Making Sierra Nevada Non-Alcoholic Trail Pass
To make non-alcoholic beer, “the two divergent paths are: you can make it without alcohol, or you can take the alcohol out,” says James Conery, Innovation Brewmaster at Sierra Nevada.
We make non-alcoholic Trail Pass using the first approach, which means we hyper-control the brewing process, namely mashing and fermentation. Mashing is when brewers mix hot water and grains, which creates sugars. For non-alcoholic beer, to say it plainly, we mash to get only the simplest types of sugars — glucose, sucrose, and fructose; it’s the more complex sugars (maltose) that, in the presence of hungry yeast, will yield high volumes of alcohol. But we also don’t use our typical ale or lager yeast strain in Trail Pass.
“The yeast we use is purposefully designed so it can only metabolize the less complex sugars,” James says, “and we mash so there’s already a low amount of them in the wort. So during fermentation, you end up with just a little bit of alcohol, that 0.5% threshold.”
The other path — alcohol removal, or dealcoholization — often entails either vacuum distillation, which lowers the boiling point of alcohol, or using a membrane filtering technology to better isolate the alcohol before distillation. For Trail Pass IPA and Trail Pass Golden, using traditional brewing methods felt truer to our craft values and, frankly, delivers a product that tastes like beer.

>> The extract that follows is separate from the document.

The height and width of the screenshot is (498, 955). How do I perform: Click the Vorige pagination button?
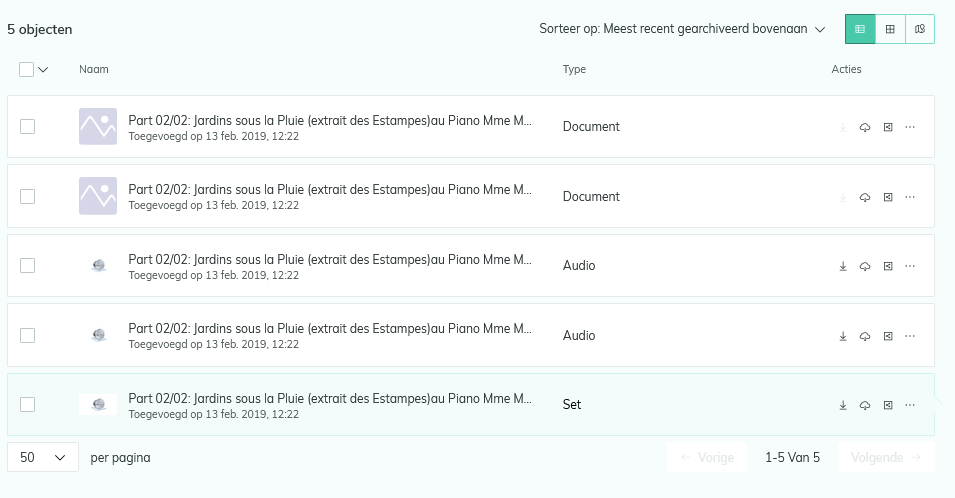click(707, 457)
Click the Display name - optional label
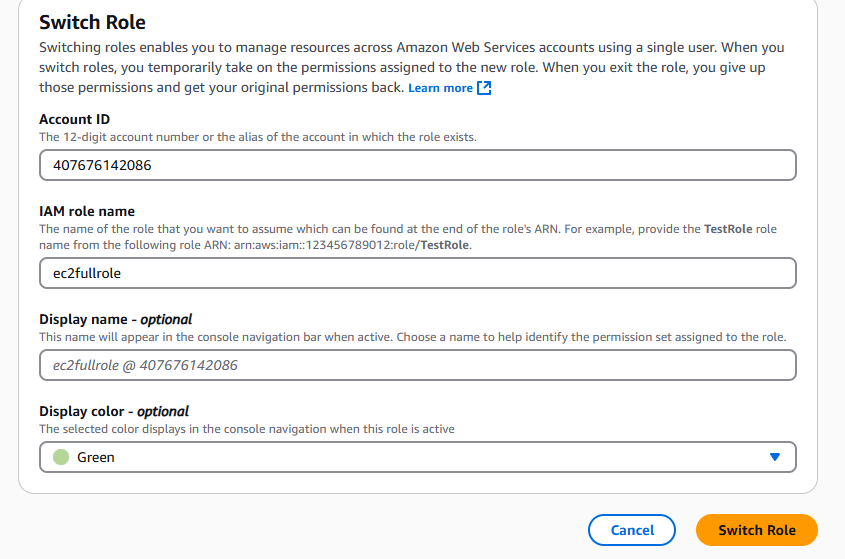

Finding The Right Yeast For Trail Pass
As far back as early 2018, before Trail Pass was even an idea, we started experimenting with non-alcoholic brews. James Conery, our Innovation Brewmaster, remembers those inaugural experiments as, well, lackluster.
“A lot of the early [non-alcoholic] yeast strains produced off characteristics,” he says. “Quite a few of them were hybrids of Belgian strains, so you would get the phenolic spice flavors or, you know, what we call hot-dog water and those kind of things.”
And if it wasn’t odd flavors, it was alcohol inconsistency; one batch would be 0.5% ABV, the next would shoot way above — can’t have that. After trying countless yeasts, including non-Saccharomyces strains, we paused the project.
“The science was not good enough with [non-alcoholic yeast] products,” Conery says. “It just so happens that we stumbled across this new yeast that was being developed by Lallemand, and that’s really where we kicked it off again.”
That breakthrough yeast, a hybrid of beer and wine strains, does the good things and prevents the bad things. It keeps fermentations below 0.5% ABV, but it also wipes out sulfur compounds and off-flavors. Instead, this yeast ferments clean and bright, allowing other ingredients to pop, like the pine and citrus from Amarillo and CTZ hops in Trail Pass IPA or the smooth malt in Trail Pass Golden.